## Aim of the exercise
Scan the data below. Pull out each line where "computer" occurs.

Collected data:
○ ○ ○ ○ ○ ○ ○

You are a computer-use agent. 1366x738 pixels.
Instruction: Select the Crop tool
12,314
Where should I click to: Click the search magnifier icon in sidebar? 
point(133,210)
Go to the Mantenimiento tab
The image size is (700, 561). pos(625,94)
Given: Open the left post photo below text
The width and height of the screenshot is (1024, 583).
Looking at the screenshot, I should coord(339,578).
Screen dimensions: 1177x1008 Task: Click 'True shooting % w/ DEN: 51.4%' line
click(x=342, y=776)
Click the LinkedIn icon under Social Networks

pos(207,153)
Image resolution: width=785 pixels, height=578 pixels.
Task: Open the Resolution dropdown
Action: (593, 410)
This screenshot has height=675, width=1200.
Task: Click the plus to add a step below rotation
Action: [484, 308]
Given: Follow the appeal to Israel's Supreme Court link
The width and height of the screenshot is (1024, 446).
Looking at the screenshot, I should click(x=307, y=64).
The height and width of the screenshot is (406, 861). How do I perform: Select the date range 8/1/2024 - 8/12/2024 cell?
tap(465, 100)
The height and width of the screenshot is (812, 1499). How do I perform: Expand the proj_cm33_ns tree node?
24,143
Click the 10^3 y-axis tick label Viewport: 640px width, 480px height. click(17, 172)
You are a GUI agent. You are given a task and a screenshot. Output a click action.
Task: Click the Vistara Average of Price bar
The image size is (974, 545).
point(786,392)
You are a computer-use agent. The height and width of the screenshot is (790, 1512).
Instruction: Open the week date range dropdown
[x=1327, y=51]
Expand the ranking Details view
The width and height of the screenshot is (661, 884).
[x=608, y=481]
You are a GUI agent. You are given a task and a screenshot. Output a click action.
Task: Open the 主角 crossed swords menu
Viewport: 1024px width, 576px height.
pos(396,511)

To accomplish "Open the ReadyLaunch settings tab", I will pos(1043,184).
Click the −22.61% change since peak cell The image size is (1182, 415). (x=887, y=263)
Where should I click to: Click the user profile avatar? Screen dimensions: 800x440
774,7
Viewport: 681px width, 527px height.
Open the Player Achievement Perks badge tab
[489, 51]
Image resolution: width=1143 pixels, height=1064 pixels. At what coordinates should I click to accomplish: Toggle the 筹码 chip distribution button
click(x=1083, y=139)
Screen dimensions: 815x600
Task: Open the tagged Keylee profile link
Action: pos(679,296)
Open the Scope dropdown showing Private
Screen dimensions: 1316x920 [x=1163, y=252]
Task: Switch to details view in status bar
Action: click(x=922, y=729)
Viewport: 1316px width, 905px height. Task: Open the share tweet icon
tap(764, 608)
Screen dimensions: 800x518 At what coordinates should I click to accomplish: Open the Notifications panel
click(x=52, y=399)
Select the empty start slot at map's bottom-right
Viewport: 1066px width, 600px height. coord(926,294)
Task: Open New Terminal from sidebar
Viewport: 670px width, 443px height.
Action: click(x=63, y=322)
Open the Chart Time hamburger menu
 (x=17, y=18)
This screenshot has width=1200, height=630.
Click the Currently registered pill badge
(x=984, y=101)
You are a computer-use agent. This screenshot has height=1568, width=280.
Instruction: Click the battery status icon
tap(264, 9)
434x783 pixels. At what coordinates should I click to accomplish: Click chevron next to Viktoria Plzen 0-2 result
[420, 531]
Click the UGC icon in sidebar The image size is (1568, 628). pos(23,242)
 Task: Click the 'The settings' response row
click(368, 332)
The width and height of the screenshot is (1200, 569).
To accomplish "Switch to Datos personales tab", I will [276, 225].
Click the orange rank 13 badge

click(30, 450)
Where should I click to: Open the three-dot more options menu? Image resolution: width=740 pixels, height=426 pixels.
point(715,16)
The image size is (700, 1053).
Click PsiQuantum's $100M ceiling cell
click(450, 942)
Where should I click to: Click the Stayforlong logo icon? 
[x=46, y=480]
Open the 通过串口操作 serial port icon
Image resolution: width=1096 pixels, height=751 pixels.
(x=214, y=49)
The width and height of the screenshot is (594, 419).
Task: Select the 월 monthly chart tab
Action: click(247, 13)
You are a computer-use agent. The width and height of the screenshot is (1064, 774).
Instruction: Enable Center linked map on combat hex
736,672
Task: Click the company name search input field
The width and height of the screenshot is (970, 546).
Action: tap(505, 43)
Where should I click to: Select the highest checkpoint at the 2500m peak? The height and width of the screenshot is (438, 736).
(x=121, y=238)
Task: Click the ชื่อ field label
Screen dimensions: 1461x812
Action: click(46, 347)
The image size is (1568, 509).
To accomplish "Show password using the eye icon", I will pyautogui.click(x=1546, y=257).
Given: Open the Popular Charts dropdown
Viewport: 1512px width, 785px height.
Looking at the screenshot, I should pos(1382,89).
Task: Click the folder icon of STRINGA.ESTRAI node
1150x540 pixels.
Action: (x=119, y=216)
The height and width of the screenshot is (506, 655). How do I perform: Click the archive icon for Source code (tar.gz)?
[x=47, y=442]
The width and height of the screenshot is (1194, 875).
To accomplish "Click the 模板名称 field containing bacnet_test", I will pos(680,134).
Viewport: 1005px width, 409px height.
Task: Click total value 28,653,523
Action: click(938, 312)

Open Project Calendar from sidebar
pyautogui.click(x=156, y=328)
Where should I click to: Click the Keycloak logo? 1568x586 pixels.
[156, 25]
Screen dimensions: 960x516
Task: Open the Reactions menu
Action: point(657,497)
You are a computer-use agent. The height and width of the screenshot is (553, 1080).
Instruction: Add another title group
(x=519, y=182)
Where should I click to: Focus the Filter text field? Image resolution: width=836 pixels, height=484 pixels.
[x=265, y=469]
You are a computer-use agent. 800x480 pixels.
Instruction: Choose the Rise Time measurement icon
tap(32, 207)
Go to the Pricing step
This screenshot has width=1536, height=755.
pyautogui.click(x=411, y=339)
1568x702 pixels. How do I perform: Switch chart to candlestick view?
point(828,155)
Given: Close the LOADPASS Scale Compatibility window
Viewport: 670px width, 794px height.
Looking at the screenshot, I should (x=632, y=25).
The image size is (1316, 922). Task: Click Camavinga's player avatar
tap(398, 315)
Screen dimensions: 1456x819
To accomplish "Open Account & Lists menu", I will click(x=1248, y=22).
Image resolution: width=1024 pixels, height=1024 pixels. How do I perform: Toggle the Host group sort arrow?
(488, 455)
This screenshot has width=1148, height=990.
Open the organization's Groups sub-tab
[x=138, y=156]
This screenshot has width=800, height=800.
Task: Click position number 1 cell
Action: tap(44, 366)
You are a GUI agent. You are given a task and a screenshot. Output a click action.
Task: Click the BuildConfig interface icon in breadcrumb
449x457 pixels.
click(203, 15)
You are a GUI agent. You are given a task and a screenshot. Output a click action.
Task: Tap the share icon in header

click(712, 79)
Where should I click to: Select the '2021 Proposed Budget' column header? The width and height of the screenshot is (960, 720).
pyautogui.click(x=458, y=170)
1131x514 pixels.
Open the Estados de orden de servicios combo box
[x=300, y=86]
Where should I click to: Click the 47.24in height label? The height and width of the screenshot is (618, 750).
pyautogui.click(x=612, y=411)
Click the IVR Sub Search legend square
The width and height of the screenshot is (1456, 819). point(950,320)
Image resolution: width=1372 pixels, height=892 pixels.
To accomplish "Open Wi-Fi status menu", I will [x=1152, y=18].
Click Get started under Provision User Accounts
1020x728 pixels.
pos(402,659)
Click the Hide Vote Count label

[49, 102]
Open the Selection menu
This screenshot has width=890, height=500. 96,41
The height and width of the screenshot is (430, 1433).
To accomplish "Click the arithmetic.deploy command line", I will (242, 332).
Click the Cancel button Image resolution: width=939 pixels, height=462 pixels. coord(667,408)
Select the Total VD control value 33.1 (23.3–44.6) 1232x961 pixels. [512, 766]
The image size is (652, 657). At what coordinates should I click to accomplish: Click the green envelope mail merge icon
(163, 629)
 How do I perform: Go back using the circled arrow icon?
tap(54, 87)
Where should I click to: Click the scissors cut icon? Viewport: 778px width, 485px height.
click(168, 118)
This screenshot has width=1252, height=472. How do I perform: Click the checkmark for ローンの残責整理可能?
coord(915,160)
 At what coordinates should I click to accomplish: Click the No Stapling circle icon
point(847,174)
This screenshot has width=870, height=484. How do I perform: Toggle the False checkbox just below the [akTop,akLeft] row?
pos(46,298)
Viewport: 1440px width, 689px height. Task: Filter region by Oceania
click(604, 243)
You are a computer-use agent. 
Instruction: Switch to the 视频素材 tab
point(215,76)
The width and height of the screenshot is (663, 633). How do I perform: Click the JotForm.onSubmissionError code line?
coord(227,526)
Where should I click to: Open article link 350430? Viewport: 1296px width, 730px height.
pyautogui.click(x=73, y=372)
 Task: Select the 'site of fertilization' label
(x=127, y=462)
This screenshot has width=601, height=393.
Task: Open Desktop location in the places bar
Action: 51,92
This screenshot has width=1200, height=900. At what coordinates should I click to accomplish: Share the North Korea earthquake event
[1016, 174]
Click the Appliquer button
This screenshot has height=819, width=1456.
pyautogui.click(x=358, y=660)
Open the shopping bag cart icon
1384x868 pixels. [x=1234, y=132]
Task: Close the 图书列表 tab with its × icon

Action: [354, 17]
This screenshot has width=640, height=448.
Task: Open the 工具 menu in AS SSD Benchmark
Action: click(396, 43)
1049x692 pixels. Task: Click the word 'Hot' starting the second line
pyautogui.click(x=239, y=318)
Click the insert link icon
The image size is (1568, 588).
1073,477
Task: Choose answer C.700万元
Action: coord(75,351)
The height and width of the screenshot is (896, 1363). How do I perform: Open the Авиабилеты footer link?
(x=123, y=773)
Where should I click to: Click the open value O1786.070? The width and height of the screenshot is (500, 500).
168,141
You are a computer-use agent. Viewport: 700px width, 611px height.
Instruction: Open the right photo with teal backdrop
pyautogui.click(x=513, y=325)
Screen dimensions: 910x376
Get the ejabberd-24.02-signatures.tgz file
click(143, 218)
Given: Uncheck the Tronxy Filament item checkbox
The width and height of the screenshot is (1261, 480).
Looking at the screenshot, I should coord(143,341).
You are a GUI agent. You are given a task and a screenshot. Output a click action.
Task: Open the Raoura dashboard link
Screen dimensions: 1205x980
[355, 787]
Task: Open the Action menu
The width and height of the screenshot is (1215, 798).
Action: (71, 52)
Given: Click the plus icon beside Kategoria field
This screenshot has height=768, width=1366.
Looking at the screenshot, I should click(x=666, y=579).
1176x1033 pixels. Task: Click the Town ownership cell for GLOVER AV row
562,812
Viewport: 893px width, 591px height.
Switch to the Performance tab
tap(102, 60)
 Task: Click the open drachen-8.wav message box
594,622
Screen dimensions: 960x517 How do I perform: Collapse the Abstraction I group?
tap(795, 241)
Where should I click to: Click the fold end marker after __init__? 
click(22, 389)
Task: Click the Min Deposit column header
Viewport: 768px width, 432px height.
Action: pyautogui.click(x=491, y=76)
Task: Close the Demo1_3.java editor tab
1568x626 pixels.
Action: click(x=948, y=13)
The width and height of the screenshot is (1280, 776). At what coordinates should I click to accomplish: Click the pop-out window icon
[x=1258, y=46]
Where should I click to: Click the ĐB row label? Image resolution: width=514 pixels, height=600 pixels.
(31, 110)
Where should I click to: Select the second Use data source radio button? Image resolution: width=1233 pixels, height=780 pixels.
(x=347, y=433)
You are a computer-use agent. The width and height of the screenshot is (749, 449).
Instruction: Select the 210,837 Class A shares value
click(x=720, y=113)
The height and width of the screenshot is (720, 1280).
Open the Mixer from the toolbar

○ ○ ○ ○ ○ ○ ○

## Response to the task
You are a computer-use agent. 1366x738 pixels.
You are a computer-use agent. The height and width of the screenshot is (790, 1512).
You are a computer-use agent. This screenshot has height=1568, width=280.
You are a computer-use agent. The width and height of the screenshot is (1064, 774).
You are a computer-use agent. The height and width of the screenshot is (553, 1080).
You are a computer-use agent. 800x480 pixels.
You are a computer-use agent. 
You are a computer-use agent. Viewport: 700px width, 611px height.
You are a computer-use agent. The width and height of the screenshot is (749, 449).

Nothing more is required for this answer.